→ INFORMATION SHOWN:

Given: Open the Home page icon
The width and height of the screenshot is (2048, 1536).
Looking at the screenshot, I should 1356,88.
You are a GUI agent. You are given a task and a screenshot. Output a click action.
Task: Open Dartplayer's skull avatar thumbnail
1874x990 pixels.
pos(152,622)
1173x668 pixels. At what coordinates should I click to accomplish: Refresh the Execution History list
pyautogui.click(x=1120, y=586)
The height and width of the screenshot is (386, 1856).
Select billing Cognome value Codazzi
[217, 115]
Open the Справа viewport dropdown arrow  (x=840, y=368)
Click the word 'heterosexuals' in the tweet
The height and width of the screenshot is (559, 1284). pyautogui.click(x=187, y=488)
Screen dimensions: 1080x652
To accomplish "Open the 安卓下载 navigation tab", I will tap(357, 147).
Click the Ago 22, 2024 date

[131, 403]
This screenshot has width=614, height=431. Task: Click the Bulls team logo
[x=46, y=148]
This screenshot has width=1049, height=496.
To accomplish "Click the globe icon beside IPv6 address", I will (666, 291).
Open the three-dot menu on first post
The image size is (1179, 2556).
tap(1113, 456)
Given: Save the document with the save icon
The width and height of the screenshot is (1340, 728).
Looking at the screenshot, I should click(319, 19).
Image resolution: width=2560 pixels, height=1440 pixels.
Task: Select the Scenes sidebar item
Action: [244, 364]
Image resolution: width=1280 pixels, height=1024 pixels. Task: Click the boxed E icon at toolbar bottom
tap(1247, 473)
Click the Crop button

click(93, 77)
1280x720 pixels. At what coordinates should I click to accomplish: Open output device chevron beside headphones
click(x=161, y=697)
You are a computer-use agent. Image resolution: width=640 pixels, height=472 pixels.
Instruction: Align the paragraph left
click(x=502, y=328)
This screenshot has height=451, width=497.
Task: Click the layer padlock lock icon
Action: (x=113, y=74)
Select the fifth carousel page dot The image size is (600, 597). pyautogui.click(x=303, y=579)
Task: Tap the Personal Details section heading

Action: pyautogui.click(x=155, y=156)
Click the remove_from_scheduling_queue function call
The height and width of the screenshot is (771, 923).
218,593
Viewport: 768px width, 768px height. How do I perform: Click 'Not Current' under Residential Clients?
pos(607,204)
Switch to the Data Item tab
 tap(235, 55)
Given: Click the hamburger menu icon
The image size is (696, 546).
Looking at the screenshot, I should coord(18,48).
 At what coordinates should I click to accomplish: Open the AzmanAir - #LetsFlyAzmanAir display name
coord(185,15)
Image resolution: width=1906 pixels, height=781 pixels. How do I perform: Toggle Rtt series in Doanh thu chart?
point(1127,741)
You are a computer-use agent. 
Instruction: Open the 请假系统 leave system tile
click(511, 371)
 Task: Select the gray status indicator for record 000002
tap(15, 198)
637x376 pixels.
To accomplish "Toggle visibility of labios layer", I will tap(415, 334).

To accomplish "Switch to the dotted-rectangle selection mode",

→ WHAT THE TASK ASKS: Exactly as written, reproduce the whole listing.

→ WRITTEN REPLY:
Given: Open the Home page icon
The width and height of the screenshot is (2048, 1536).
Looking at the screenshot, I should 1356,88.
You are a GUI agent. You are given a task and a screenshot. Output a click action.
Task: Open Dartplayer's skull avatar thumbnail
1874x990 pixels.
pos(152,622)
1173x668 pixels. At what coordinates should I click to accomplish: Refresh the Execution History list
pyautogui.click(x=1120, y=586)
The height and width of the screenshot is (386, 1856).
Select billing Cognome value Codazzi
[217, 115]
Open the Справа viewport dropdown arrow  (x=840, y=368)
Click the word 'heterosexuals' in the tweet
The height and width of the screenshot is (559, 1284). pyautogui.click(x=187, y=488)
Screen dimensions: 1080x652
To accomplish "Open the 安卓下载 navigation tab", I will tap(357, 147).
Click the Ago 22, 2024 date

[131, 403]
This screenshot has width=614, height=431. Task: Click the Bulls team logo
[x=46, y=148]
This screenshot has width=1049, height=496.
To accomplish "Click the globe icon beside IPv6 address", I will (666, 291).
Open the three-dot menu on first post
The image size is (1179, 2556).
tap(1113, 456)
Given: Save the document with the save icon
The width and height of the screenshot is (1340, 728).
Looking at the screenshot, I should click(319, 19).
Image resolution: width=2560 pixels, height=1440 pixels.
Task: Select the Scenes sidebar item
Action: [244, 364]
Image resolution: width=1280 pixels, height=1024 pixels. Task: Click the boxed E icon at toolbar bottom
tap(1247, 473)
Click the Crop button

click(93, 77)
1280x720 pixels. At what coordinates should I click to accomplish: Open output device chevron beside headphones
click(x=161, y=697)
You are a computer-use agent. Image resolution: width=640 pixels, height=472 pixels.
Instruction: Align the paragraph left
click(x=502, y=328)
This screenshot has height=451, width=497.
Task: Click the layer padlock lock icon
Action: (x=113, y=74)
Select the fifth carousel page dot The image size is (600, 597). pyautogui.click(x=303, y=579)
Task: Tap the Personal Details section heading

Action: pyautogui.click(x=155, y=156)
Click the remove_from_scheduling_queue function call
The height and width of the screenshot is (771, 923).
218,593
Viewport: 768px width, 768px height. How do I perform: Click 'Not Current' under Residential Clients?
pos(607,204)
Switch to the Data Item tab
 tap(235, 55)
Given: Click the hamburger menu icon
The image size is (696, 546).
Looking at the screenshot, I should coord(18,48).
 At what coordinates should I click to accomplish: Open the AzmanAir - #LetsFlyAzmanAir display name
coord(185,15)
Image resolution: width=1906 pixels, height=781 pixels. How do I perform: Toggle Rtt series in Doanh thu chart?
point(1127,741)
You are a computer-use agent. 
Instruction: Open the 请假系统 leave system tile
click(511, 371)
 Task: Select the gray status indicator for record 000002
tap(15, 198)
637x376 pixels.
To accomplish "Toggle visibility of labios layer", I will tap(415, 334).

To accomplish "Switch to the dotted-rectangle selection mode",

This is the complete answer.